## Problem to solve
Copy each of the following lines word for word, with nothing changed.

══ Dataset

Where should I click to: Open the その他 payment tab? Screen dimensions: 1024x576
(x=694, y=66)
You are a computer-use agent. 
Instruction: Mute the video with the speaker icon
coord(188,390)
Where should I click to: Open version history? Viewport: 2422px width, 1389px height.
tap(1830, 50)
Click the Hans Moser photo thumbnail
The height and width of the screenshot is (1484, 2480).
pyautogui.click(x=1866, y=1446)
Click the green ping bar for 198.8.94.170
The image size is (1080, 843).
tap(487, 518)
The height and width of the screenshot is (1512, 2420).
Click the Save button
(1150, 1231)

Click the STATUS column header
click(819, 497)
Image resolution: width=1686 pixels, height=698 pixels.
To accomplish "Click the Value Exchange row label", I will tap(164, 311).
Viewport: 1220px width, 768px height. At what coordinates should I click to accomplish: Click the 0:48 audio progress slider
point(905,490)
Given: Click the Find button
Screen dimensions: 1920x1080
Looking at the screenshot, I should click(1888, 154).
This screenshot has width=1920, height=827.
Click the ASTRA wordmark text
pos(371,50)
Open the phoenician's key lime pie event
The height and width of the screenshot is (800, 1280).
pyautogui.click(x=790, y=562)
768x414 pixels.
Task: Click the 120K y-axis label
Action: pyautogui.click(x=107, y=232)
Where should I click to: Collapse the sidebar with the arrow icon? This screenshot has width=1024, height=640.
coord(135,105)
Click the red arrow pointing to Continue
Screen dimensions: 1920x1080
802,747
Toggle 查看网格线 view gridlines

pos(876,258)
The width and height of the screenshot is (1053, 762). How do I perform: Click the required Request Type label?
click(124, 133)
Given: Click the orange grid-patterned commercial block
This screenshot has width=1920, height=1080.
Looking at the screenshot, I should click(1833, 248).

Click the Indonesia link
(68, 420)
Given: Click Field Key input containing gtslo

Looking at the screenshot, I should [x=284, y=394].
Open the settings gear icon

════

## Finished task
Where should I click to: Open the その他 payment tab? Screen dimensions: 1024x576
(x=694, y=66)
You are a computer-use agent. 
Instruction: Mute the video with the speaker icon
coord(188,390)
Where should I click to: Open version history? Viewport: 2422px width, 1389px height.
tap(1830, 50)
Click the Hans Moser photo thumbnail
The height and width of the screenshot is (1484, 2480).
pyautogui.click(x=1866, y=1446)
Click the green ping bar for 198.8.94.170
The image size is (1080, 843).
tap(487, 518)
The height and width of the screenshot is (1512, 2420).
Click the Save button
(1150, 1231)

Click the STATUS column header
click(819, 497)
Image resolution: width=1686 pixels, height=698 pixels.
To accomplish "Click the Value Exchange row label", I will tap(164, 311).
Viewport: 1220px width, 768px height. At what coordinates should I click to accomplish: Click the 0:48 audio progress slider
point(905,490)
Given: Click the Find button
Screen dimensions: 1920x1080
Looking at the screenshot, I should click(1888, 154).
This screenshot has width=1920, height=827.
Click the ASTRA wordmark text
pos(371,50)
Open the phoenician's key lime pie event
The height and width of the screenshot is (800, 1280).
pyautogui.click(x=790, y=562)
768x414 pixels.
Task: Click the 120K y-axis label
Action: pyautogui.click(x=107, y=232)
Where should I click to: Collapse the sidebar with the arrow icon? This screenshot has width=1024, height=640.
coord(135,105)
Click the red arrow pointing to Continue
Screen dimensions: 1920x1080
802,747
Toggle 查看网格线 view gridlines

pos(876,258)
The width and height of the screenshot is (1053, 762). How do I perform: Click the required Request Type label?
click(124, 133)
Given: Click the orange grid-patterned commercial block
This screenshot has width=1920, height=1080.
Looking at the screenshot, I should click(1833, 248).

Click the Indonesia link
(68, 420)
Given: Click Field Key input containing gtslo

Looking at the screenshot, I should [x=284, y=394].
Open the settings gear icon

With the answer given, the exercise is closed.